New Ligeti

Iannis Xenakis
O-Mega
Simon Holt
Lilith
Gyorgy Ligeti
Síppal, Dobbal, Nádihegedüvel(London premiere)
Hamburg Concerto (UK premiere)
Regis Campo
Violin Concerto (UK premiere)
George Benjamin
Viola, viola

Angel Gimeno (violin)
David Hockings (percussion)
Katalin Karolyi (mezzo soprano)
Paul Silverthorne & Genevieve Strosser (violas)
Michael Thompson (horn)

London Sinfonietta conducted by George Benjamin


Reviewed by: Richard Whitehouse

Reviewed: 11 February, 2001
Venue: Queen Elizabeth Hall, London

Ligeti has not been so prolific over the past two decades that we can expect new works on a regular basis, so to have two UK premieres in the same concert was a rare event, especially as they contrasted strongly in concept and content.

The concert, conducted and presumably devised by George Benjamin, opened (following a tribute to Xenakis who died on 4 February) with Simon Holt’s Lilith – in essence a miniature clarinet concerto, with a dramatic impact all the greater for its compression, though an inward touch was provided by the richer sonorities drawn from a trio of violin, viola and cello. If Régis Campo’s Violin Concerto appeared formally diffuse in comparison, the 32-year-old French composer made an effective play on the Baroque concerto; the soloist alternately provoking and merging into the ensemble, whose range of post-Boulezian harmonies and rhythmic routines appealed up to a point. In place of an indisposed Clio Gould, Venezuelan-born Angel Gimeno played with conviction a work he premiered in 1997; someone the Sinfonietta should invite back. Benjamin’s own Viola, viola received an airing in the able hands of Paul Silverthorne and Genevieve Strosser. For all the complexity of part-writing between the two violists, this is relatively clear-cut in form, with a particularly atmospheric central cantabile section, and a pizzicato coda that elegantly pares down the work’s material. One to set beside Upon Silence and the Three Inventions as representing Benjamin’s harmonic and rhythmic thinking at its most lucid.

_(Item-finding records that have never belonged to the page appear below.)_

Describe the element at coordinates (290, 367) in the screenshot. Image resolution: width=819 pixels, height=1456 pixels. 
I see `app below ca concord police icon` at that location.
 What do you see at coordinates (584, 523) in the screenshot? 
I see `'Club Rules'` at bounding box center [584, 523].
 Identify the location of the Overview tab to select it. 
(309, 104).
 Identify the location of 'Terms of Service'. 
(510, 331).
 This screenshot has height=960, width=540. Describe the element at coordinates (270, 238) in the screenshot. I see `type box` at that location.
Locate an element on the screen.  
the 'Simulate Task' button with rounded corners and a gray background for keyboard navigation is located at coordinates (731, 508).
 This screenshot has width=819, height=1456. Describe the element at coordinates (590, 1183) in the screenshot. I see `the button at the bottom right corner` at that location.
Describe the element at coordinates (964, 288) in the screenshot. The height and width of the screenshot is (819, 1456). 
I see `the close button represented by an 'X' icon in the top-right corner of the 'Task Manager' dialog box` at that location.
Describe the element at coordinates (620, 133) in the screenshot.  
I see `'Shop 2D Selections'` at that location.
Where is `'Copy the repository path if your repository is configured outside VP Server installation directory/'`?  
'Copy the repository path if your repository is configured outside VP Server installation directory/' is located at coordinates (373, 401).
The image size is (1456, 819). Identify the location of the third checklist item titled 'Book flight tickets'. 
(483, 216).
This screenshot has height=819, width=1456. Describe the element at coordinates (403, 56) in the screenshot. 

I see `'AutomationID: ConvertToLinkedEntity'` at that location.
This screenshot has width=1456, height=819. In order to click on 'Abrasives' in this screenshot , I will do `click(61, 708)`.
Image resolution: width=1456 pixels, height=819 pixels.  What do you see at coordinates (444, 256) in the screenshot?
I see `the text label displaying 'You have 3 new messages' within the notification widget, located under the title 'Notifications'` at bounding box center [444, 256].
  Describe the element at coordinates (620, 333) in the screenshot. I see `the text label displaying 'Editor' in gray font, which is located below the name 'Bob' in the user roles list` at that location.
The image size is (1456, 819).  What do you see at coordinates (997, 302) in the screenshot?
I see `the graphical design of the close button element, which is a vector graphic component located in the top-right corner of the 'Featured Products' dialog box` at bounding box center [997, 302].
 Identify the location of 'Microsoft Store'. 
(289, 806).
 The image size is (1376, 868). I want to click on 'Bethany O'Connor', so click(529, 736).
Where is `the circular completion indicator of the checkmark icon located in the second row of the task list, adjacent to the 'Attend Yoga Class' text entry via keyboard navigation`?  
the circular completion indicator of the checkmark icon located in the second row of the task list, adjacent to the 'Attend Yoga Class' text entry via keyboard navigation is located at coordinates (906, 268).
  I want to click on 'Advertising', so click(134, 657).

Of the Ligeti works, Síppal, Dobbal, Nádihegedüvel came across as a latter-day Aventures, with all the wit and brevity of the Nonsense Madrigals. Each of the seven miniatures distilled the essence from a Sándor Weöres poem, heightening its impact rather opening up its expression. A playful iconoclasm was evident in the opening ’Fable’ and ’Coolie’ settings, contrasting with the suitably hieratic ’Chinese Temple’ and the almost populist ’Bitter-sweet’. Katalin Károlyi was the effortlessly charismatic soloist, while Ligeti’s percussion writing has seldom been more resourceful. No wonder the closing ’Magpie’ setting was encored: this is a cycle of which we will hear much more.

Ligeti’s Horn Concerto, featuring the excellent Michael Thompson, was a very different and more perplexing proposition. Abandoning the five-movement arch form of the piano and violin concertos, the work is structured in six brief movements of barely 15 minutes duration; moreover, the second, third and fourth movements are themselves multi-sectioned, though continuity is such as to make divisions hard to distinguish. Perhaps the Telemann-like subtitle, ’Hamburgisches Konzert’, points to a divertimento or baroque-overture derivation. ’Praeludium’ opened up a harmonic space typical of late Ligeti, intensifed in the penultimate ’Spectra’ by the complex interaction of just- and even-tempered resonance, before the closing ’Capriccio’ dispersed the aura in a ’hunting horn’ finale with a difference. Questions remain, notably whether the soloist’s switching between natural and valved horns was entirely necessitated by the music, and whether the ensemble’s quartet of natural horns and duo of basset horns activated the harmonic framework to the extent intended.

But then, Ligeti wouldn’t be Ligeti if his music didn’t keep you guessing. Compared to the late Xenakis – the wearily-resigned O-Mega was his last work – Ligeti’s capacity for renewal and for keeping ahead of his listeners thankfully show no signs of diminishing.